A professora de professores distancia-se dos professores novatos em sua fala. Claramente ocupando a posição hierárquica de quem observa e avalia, Taisa indica criticar o modo como os dois trabalhavam em dupla na sala de aula. Ao dizer que “eu acho que eles poderiam explorar mais”, a professora de professores indica que no lugar dos alunos professores faria de outra maneira, isto é, o seu “eu” difere-se dos outros. Glauco: “Eu sempre saía com a sensação de que eu poderia ter conseguido um pouco mais, no começo... aí conforme foi passando o tempo... aí foram falando que tinha que diminuir... você a Rúbia falou que pra não colocar... não dar tanta matéria para eles, né? E isso às vezes me incomodava... quando ia diminuindo e eu falava ‘uma aula só para isso?’...”

O professor novato define-se em oposição à professora de professores e à professora colaboradora. Glauco declara-se incomodado pelas orientações de ambas para que reduzissem a quantidade de matéria trabalhada em cada aula, porém, apesar de discordar discursivamente, parece ter cedido às sugestões das mais experientes. Ou seja, se não pertencesse aquele grupo de professores, no qual neste momento desempenhava o papel de novato, Glauco provavelmente teria outras atitudes.

Definir-se através da contradição com o outro aparece nestas falas através de um sentido negativo ao que o outro faz nas falas de três dos quatro professores. Apenas a professora colaboradora vê a atitude diferente que o outro tem como algo positivo, isto é, ela não tem as mesmas atitudes dos professores novatos ao ensinar a habilidade oral em língua inglesa, porém é capaz de admirar o que eles fazem. A fala de Rúbia pode ilustrar as regras tácitas que permearam a atividade colaborativa de professores: a professora colaboradora como quem pode aprender a fazer melhor, os professores novatos como quem sabe fazer melhor e a professora formadora como quem avalia as ações. De maneira geral, podemos dizer que esses “eus” de alguma forma ressignificaram seus papéis historicamente definidos, isso porque visualizamos a professora colaboradora como aprendiz e os professores novatos assumindo o papel daqueles que ensinam.

C) Eu sou com o outro A última categoria traz excertos que evidenciam o sentimento de identificação coletiva entre os professores deste grupo. Apesar de serem indivíduos complemente distintos devido à própria multiplicidade do ser humano, em suas falas os professores conseguem definir suas identidades através do reconhecimento de si no “eu” alheio. Glauco: “...então a gente sempre foi bem... bem parceiro... o fato de ter alguém do seu lado dá mais confiança de dar aula porque você sabe que você não está sozinho... quando você precisa, você pode contar... então foi importante também...”

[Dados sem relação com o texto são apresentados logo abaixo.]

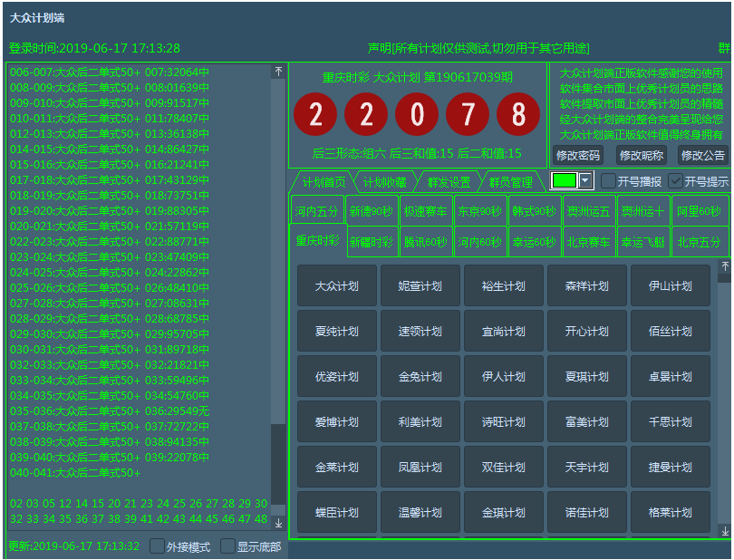Select the 北京赛车 lottery tab
Screen dimensions: 734x560
click(590, 242)
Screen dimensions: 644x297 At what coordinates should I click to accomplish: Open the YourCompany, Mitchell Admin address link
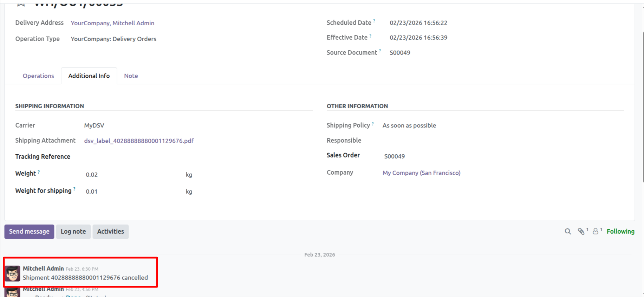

O professor novato atribui a confiança adquirida ao lecionar à parceria desenvolvida como o colega Willian. O sentimento de coletividade, de não isolamento, permitiu que o seu “eu” pudesse ser reconstruído ao longo da experiência de estágio. Interessante ressaltar que Glauco apenas menciona o outro professor novato, ou seja, esta parceria ficou marcada apenas entre os dois, a professora de professores e a professora colaboradora parecem não motivar este sentimento.

Rúbia: “Ah, a gente sempre participou bem. A gente sentava ali com o objetivo de trabalhar junto e eu nunca vi problema. Algumas coisas a gente acabou... meio que, vamos dizer assim, discutindo, né? Mais coisas que a gente concorda, coisas que a gente não concorda, mas eu nunca vi como problema. Foi bem legal essa experiência. Esse tipo de experiência eu nunca tinha tido, de sentar com eles...”

Nesta fala, a professora colaboradora respondia uma pergunta a respeito da participação dos dois professores novatos nas reuniões crítico- colaborativas de planejamento colaborativo. Isto é, ao ser questionada sobre os outros, Rúbia insere-se no grupo ao dizer “a gente”, evidenciando a sua identificação com os novatos, desconsiderando as hierarquias já sacralizadas no estágio. As divergências são vistas como parte do processo, Rúbia não lhes atribui um caráter negativo. Willian: “Você [professora de professores] assistiu bastante a gente, você deu bastante suporte, no que a gente precisou. Com a tecnologia agora, e-mail, tudo o que a gente precisava você tava sempre a mão... Você sugeria, e daí a gente chegava num consenso sempre.”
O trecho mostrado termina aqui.